Sie war der Auffassung, dass der Fachmann der Anmeldung nicht die notwendigen Informationen entnehmen könne, um die Erfindung gemäß Artikel 83 EPÜ in die Praxis umzusetzen. Insbesondere sei die Behauptung, dass eine Übertragung von Informationen auf den Informationsträger durch Kontakt mit einer Stoffmischung erfolge, nicht glaubhaft und die Verbindung zwischen dem Begriff "Informationsträger vom Typ ENERCON" und den behaupteten Wirkungen sei weder erklärt noch erkennbar.
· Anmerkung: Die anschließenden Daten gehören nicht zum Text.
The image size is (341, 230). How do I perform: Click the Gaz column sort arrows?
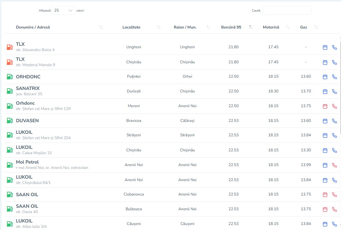pyautogui.click(x=316, y=27)
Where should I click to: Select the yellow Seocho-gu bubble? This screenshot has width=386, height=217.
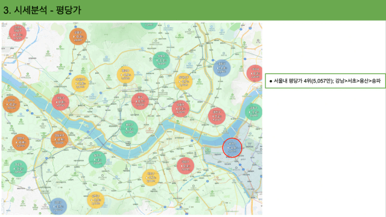(151, 177)
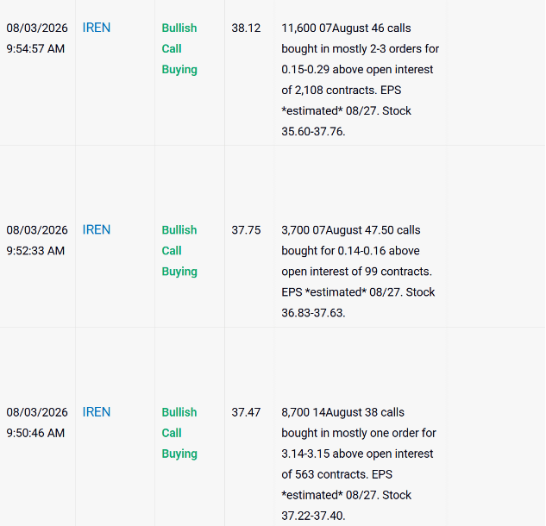Select the 38.12 price cell
This screenshot has height=526, width=546.
coord(246,28)
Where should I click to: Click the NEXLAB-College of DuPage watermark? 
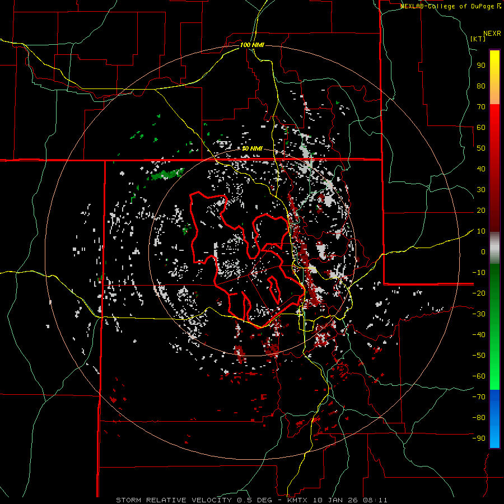pos(451,6)
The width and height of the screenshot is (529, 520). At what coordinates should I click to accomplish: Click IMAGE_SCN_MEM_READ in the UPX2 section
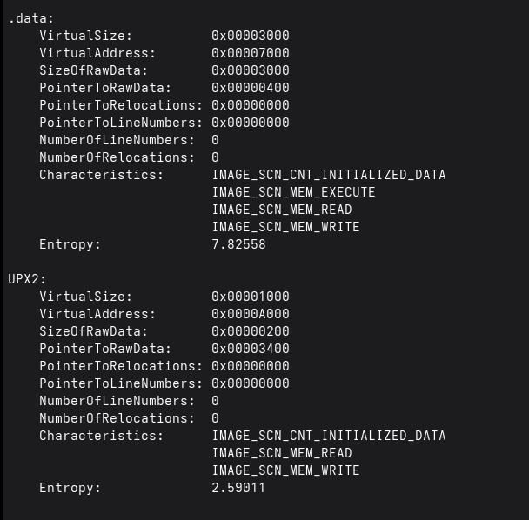[282, 453]
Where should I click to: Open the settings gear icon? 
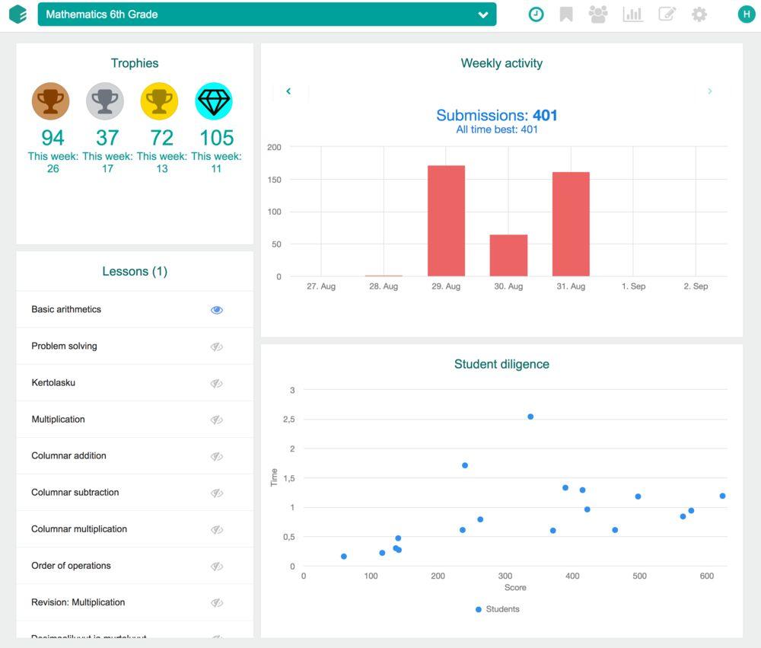(x=699, y=14)
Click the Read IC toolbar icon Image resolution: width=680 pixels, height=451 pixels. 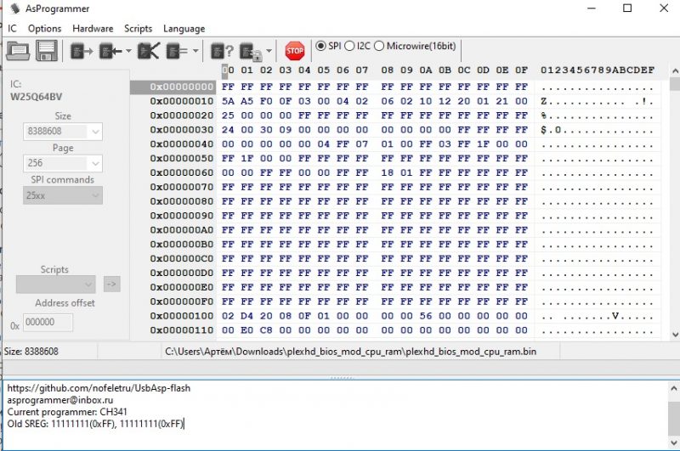click(82, 52)
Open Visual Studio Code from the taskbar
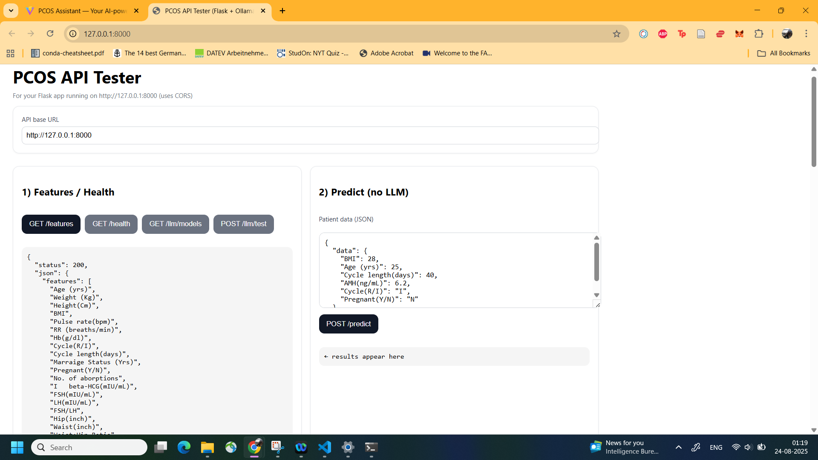Viewport: 818px width, 460px height. [325, 447]
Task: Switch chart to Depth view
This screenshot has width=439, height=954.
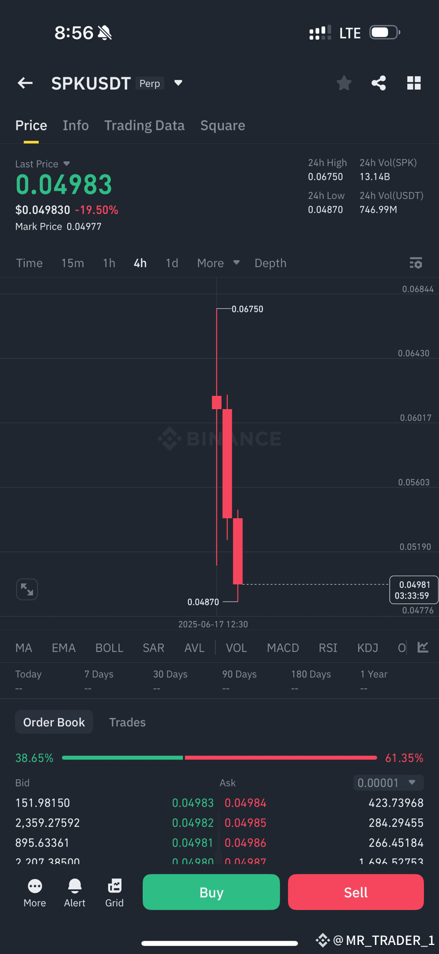Action: pos(270,263)
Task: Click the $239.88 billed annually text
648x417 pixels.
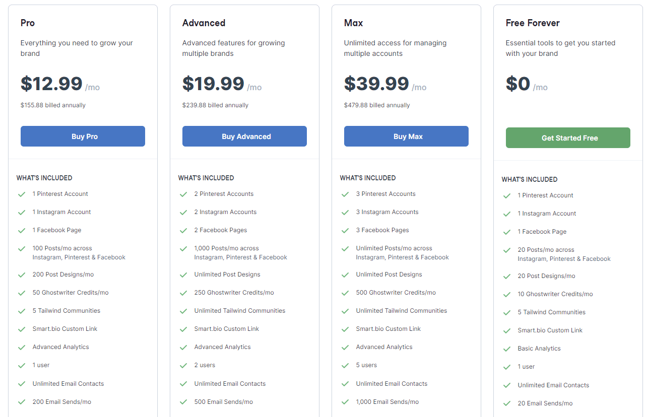Action: [x=215, y=105]
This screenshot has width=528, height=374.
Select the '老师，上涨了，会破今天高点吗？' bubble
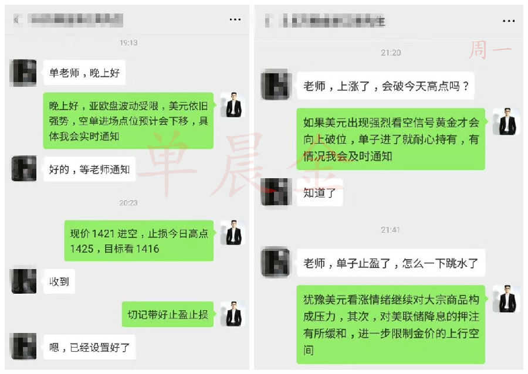click(x=385, y=86)
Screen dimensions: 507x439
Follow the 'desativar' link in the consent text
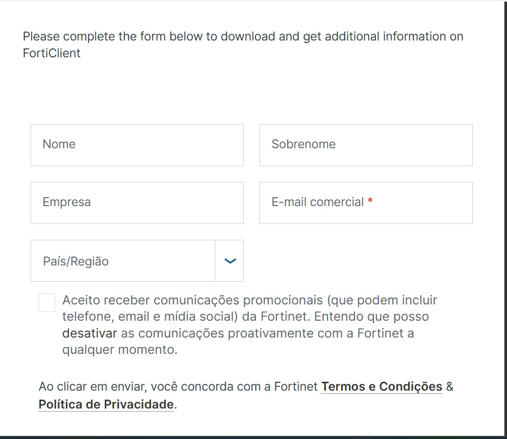click(x=90, y=333)
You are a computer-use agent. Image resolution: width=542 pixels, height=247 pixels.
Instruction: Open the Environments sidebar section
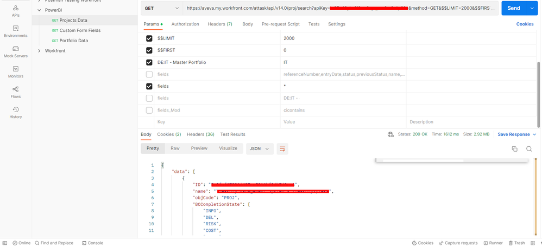pyautogui.click(x=16, y=31)
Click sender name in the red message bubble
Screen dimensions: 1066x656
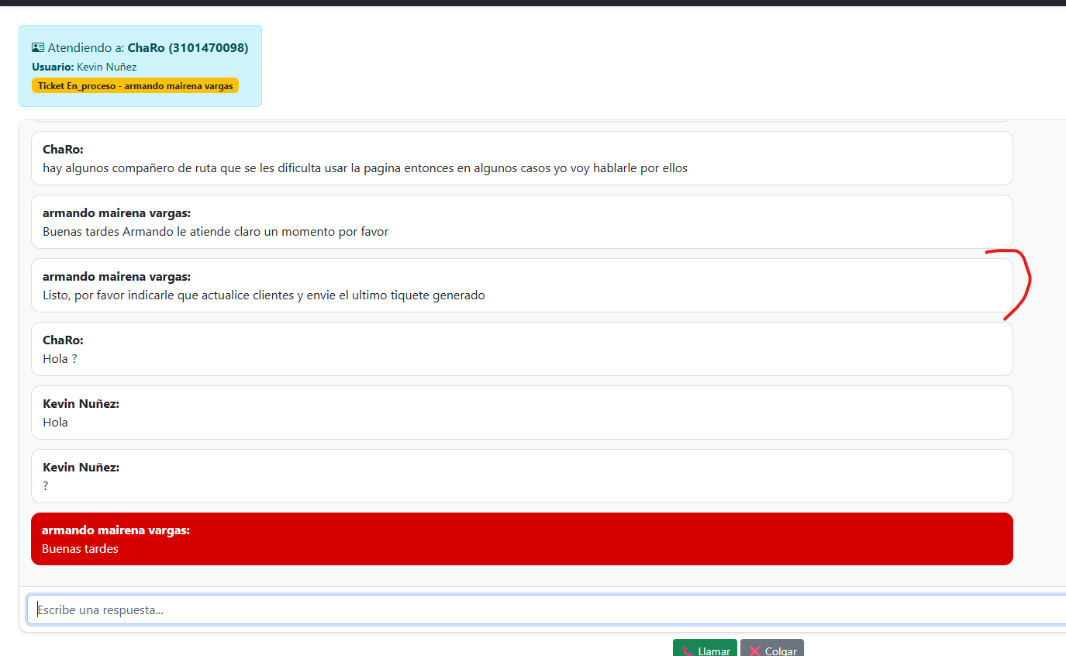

II. Gegen diese Entscheidung hat der Anmelder am 18. Mai 2007 Beschwerde eingelegt und gleichzeitig die Beschwerdegebühr entrichtet. Die Beschwerdebegründung ist am 27. August 2007 beim Europäischen Patentamt eingegangen.
III. In der Anlage zur Ladung hat die Beschwerdekammer den Beschwerdeführer darauf hingewiesen, dass in der beantragten mündlichen Verhandlung zunächst zu diskutieren sein dürfte, ob die beanspruchte Verwendung des Informationsträgers vom Typ ENERCON die angegebene Aufgabe löst, insbesondere ob damit eine Schadstoff- und Treibstoffeinsparung erzielt wird, darüber hinaus, ob die in der Anmeldung genannten Tabellen 1/2 den Vortrag des Beschwerdeführers stützen.
Darauf hat der Beschwerdeführer mit Schreiben vom 15. April 2009 mehrere Anspruchssätze gemäß den Hilfsanträgen I bis VII eingereicht.
Die mündliche Verhandlung vor der Beschwerdekammer hat am 15. Mai 2009 stattgefunden. Nachdem der Vorsitzende die Entscheidung der Kammer verkündet und die mündliche Verhandlung geschlossen hatte, überreichte der Beschwerdeführer einen geänderten Hauptantrag mit einem einzigen, aus den Ansprüchen 1 und 2 des geltenden Hauptantrages gebildeten Anspruch.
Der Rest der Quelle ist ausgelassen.